--- begin DATASET RECORDS ---

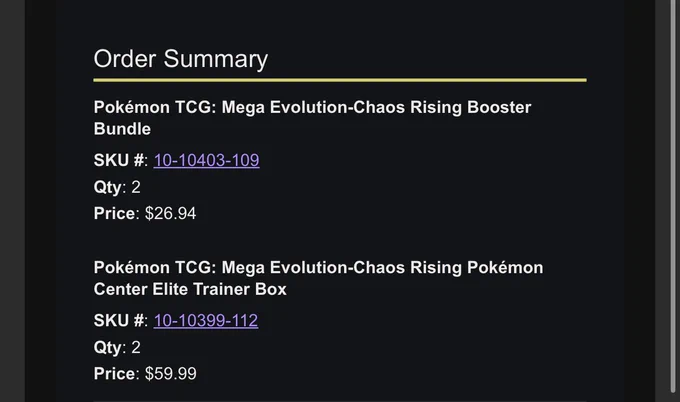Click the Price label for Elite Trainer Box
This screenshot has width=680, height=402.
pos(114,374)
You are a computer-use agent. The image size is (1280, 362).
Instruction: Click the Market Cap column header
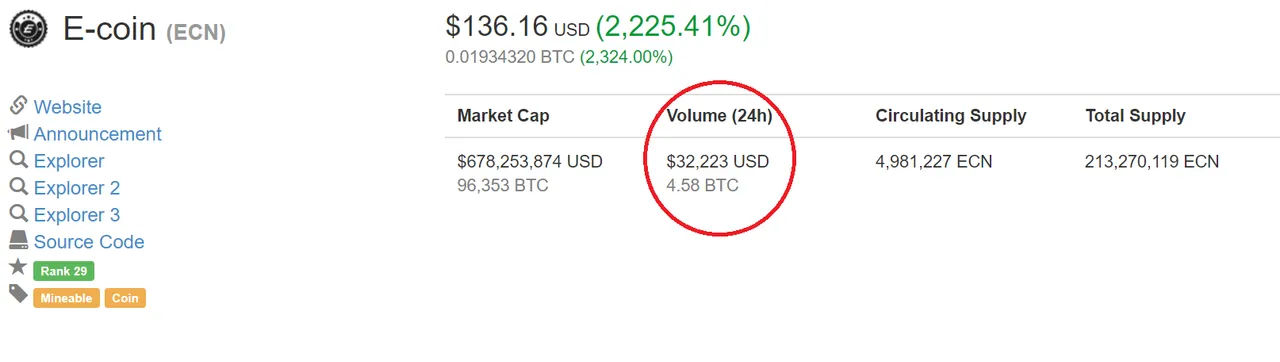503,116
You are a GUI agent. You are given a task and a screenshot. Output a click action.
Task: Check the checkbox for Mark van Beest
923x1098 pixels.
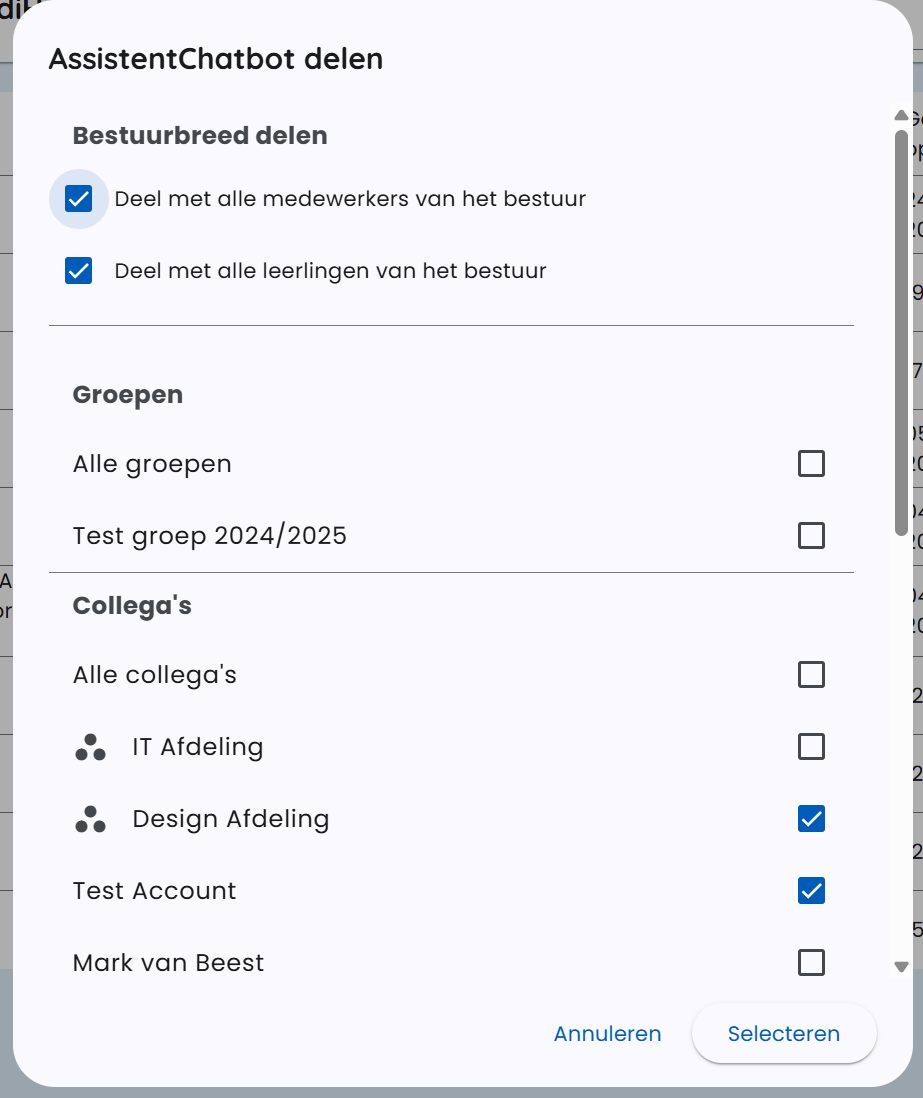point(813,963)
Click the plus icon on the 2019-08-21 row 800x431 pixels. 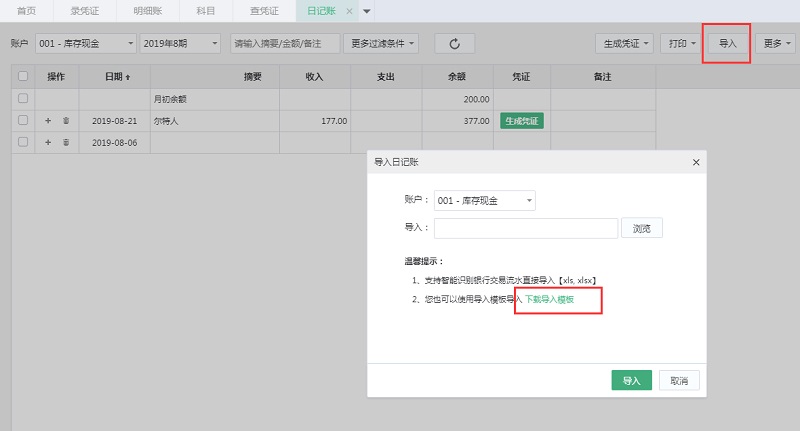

--- end DATASET RECORDS ---

* **DIRECTION**
Reproduce every line of the records above verbatim, omitting the pictures.

* **ANSWER TO THE TASK**
Click the Price label for Elite Trainer Box
This screenshot has width=680, height=402.
pos(114,374)
You are a computer-use agent. The image size is (1280, 362).
Instruction: Click the Market Cap column header
503,116
You are a GUI agent. You are given a task and a screenshot. Output a click action.
Task: Check the checkbox for Mark van Beest
923x1098 pixels.
point(813,963)
Click the plus icon on the 2019-08-21 row 800x431 pixels. 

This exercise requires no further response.